■ Excerpted data:
────

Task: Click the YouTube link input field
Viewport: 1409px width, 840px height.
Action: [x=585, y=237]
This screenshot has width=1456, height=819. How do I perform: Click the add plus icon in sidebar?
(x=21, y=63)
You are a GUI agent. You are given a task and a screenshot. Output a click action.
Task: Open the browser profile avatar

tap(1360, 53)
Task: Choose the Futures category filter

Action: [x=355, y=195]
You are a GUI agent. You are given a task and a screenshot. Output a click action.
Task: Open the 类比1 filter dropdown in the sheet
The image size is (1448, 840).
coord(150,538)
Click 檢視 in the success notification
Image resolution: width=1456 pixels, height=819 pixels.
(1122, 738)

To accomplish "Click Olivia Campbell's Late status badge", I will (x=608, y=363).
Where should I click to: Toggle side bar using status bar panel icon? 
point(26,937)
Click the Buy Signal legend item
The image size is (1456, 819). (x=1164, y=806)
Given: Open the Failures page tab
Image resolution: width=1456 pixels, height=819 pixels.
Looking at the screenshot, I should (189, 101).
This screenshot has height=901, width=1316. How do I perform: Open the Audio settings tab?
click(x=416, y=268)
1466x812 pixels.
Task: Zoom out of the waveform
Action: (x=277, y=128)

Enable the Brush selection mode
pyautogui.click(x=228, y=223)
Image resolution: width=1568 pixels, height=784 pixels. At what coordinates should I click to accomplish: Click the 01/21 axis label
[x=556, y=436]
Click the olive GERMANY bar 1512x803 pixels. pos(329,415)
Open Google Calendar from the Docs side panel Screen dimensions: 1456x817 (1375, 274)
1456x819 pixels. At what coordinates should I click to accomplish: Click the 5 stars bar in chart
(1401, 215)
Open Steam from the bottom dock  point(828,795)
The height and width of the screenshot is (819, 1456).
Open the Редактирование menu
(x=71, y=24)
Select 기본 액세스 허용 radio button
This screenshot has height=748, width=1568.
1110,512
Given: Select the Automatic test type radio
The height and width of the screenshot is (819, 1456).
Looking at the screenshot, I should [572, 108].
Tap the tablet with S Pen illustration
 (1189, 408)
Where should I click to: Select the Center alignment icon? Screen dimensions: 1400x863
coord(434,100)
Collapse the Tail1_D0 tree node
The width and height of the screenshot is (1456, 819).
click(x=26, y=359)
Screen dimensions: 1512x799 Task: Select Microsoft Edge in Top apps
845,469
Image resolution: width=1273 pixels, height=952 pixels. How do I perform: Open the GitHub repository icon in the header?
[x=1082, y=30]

────

Using only the entries above, output the line with "Viewport: 1409px width, 840px height.", the line with "Task: Open the 类比1", and all lines between them, exactly as they stand.

Viewport: 1409px width, 840px height.
Action: [x=585, y=237]
This screenshot has width=1456, height=819. How do I perform: Click the add plus icon in sidebar?
(x=21, y=63)
You are a GUI agent. You are given a task and a screenshot. Output a click action.
Task: Open the browser profile avatar

tap(1360, 53)
Task: Choose the Futures category filter

Action: [x=355, y=195]
You are a GUI agent. You are given a task and a screenshot. Output a click action.
Task: Open the 类比1 filter dropdown in the sheet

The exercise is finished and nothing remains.